The lines from the one with "Task: Enable mute my mic when joining meeting" through the last line of the material below, copied exactly and free of pictures, make up the whole answer.

--

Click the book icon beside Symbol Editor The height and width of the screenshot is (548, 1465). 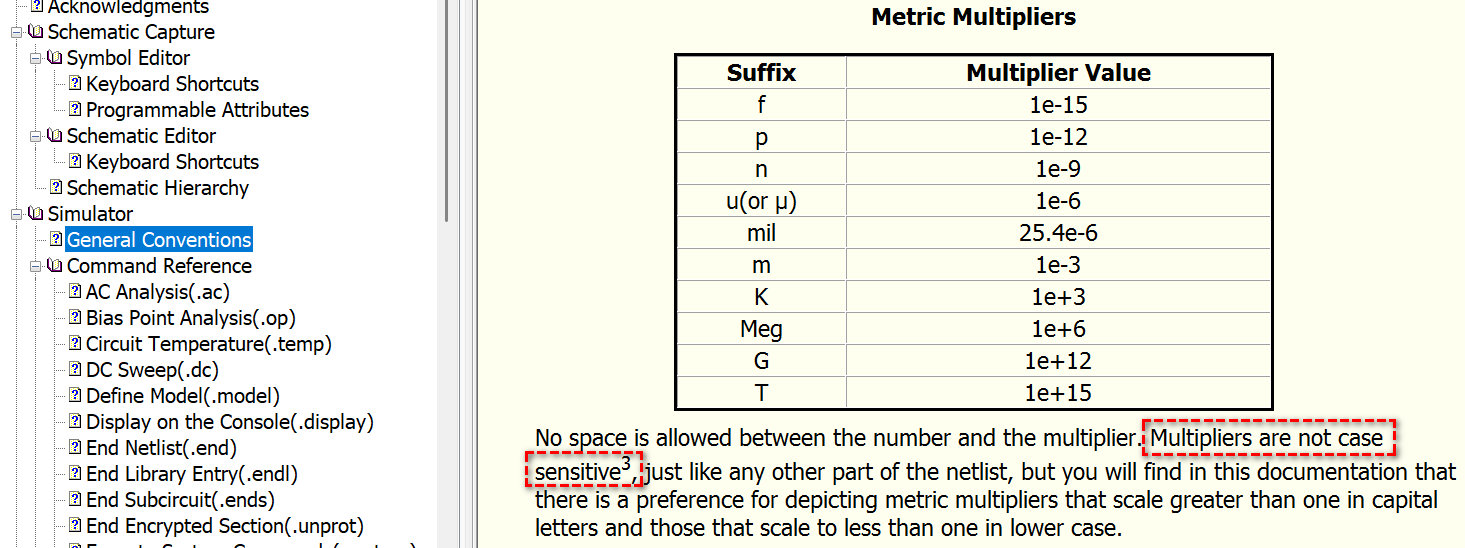(56, 58)
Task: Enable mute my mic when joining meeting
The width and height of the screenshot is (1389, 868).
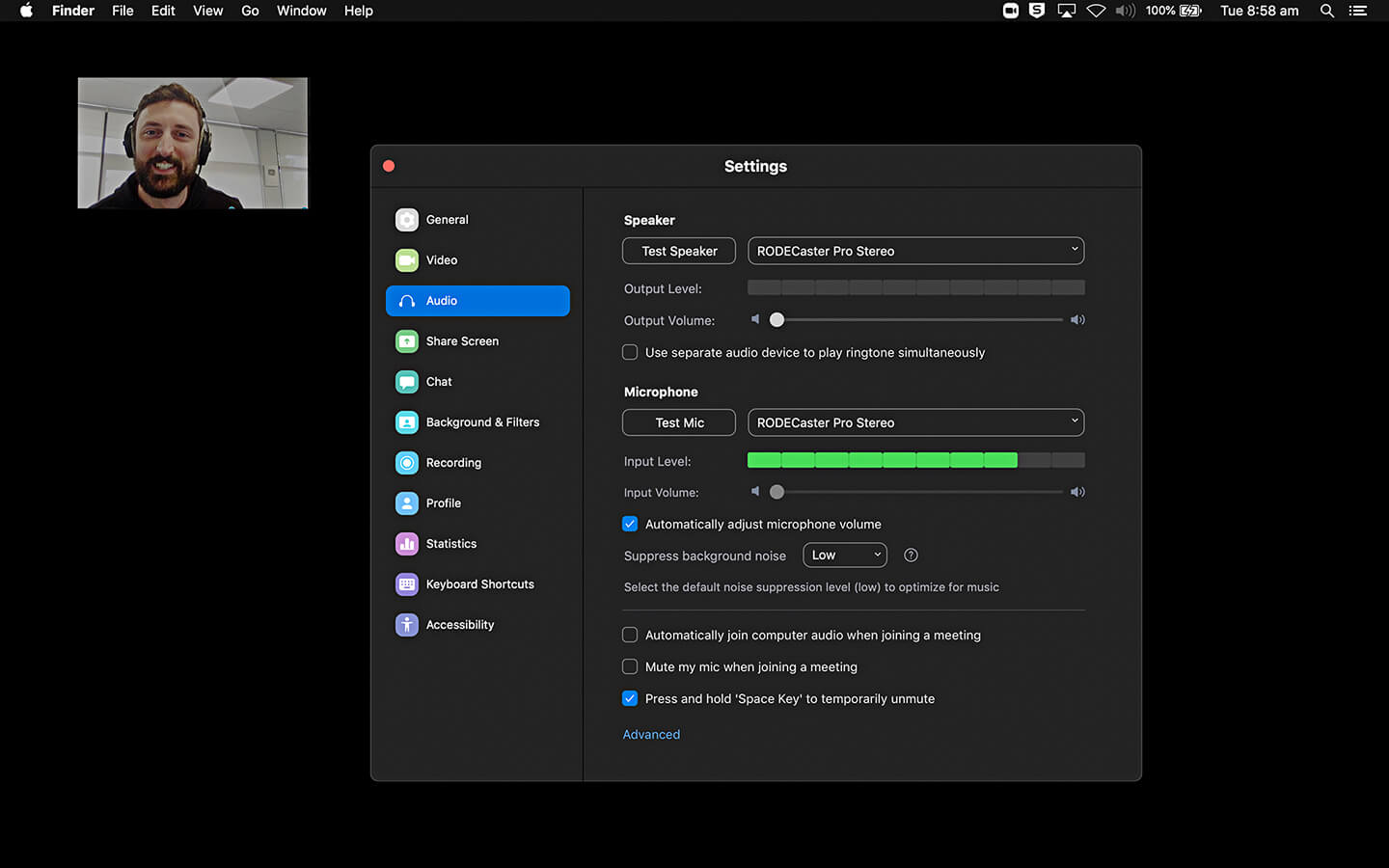Action: pyautogui.click(x=630, y=667)
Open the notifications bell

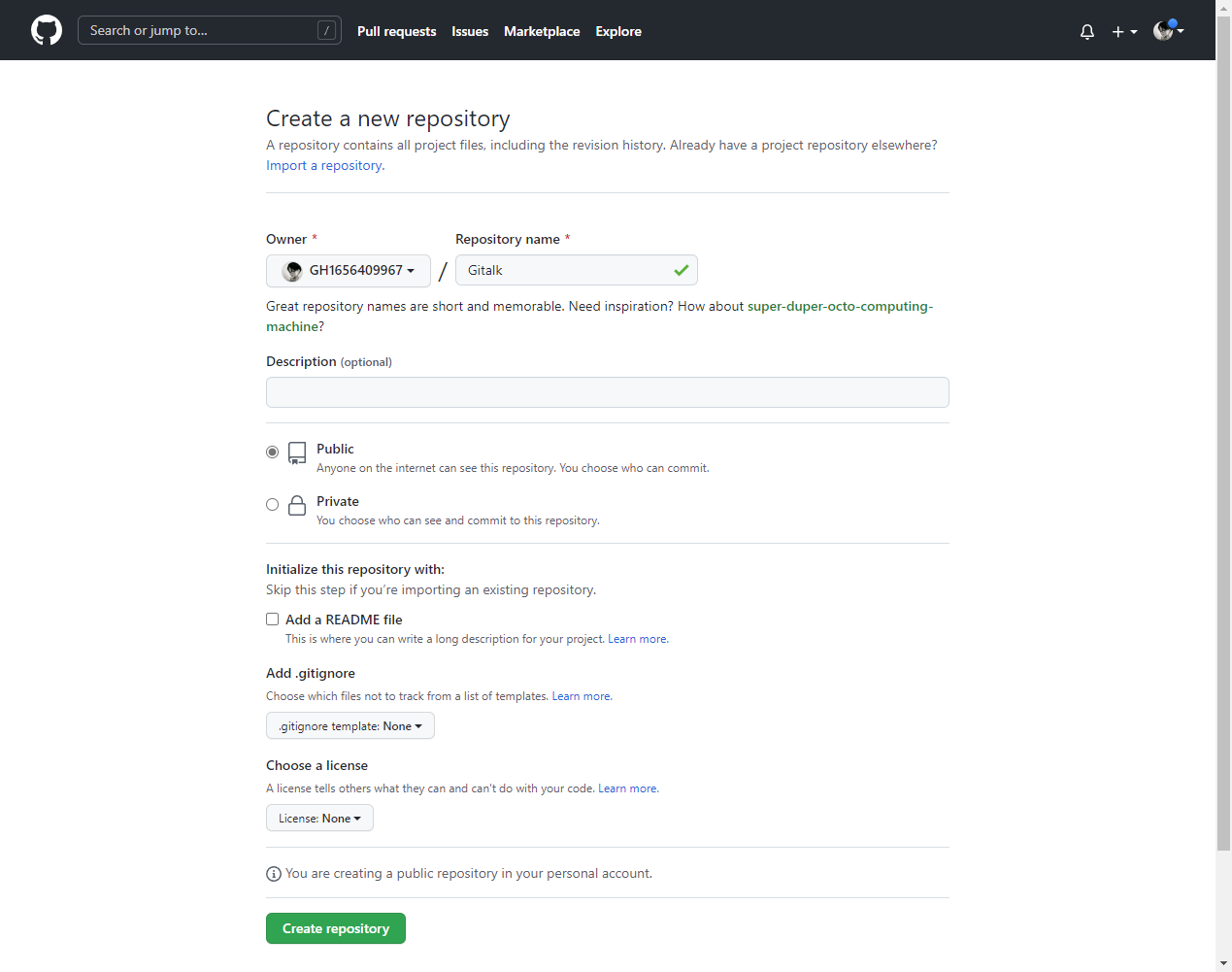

--

**EXERCISE SOLUTION:**
Task: Enable mute my mic when joining meeting
The width and height of the screenshot is (1389, 868).
Action: pyautogui.click(x=630, y=667)
Open the notifications bell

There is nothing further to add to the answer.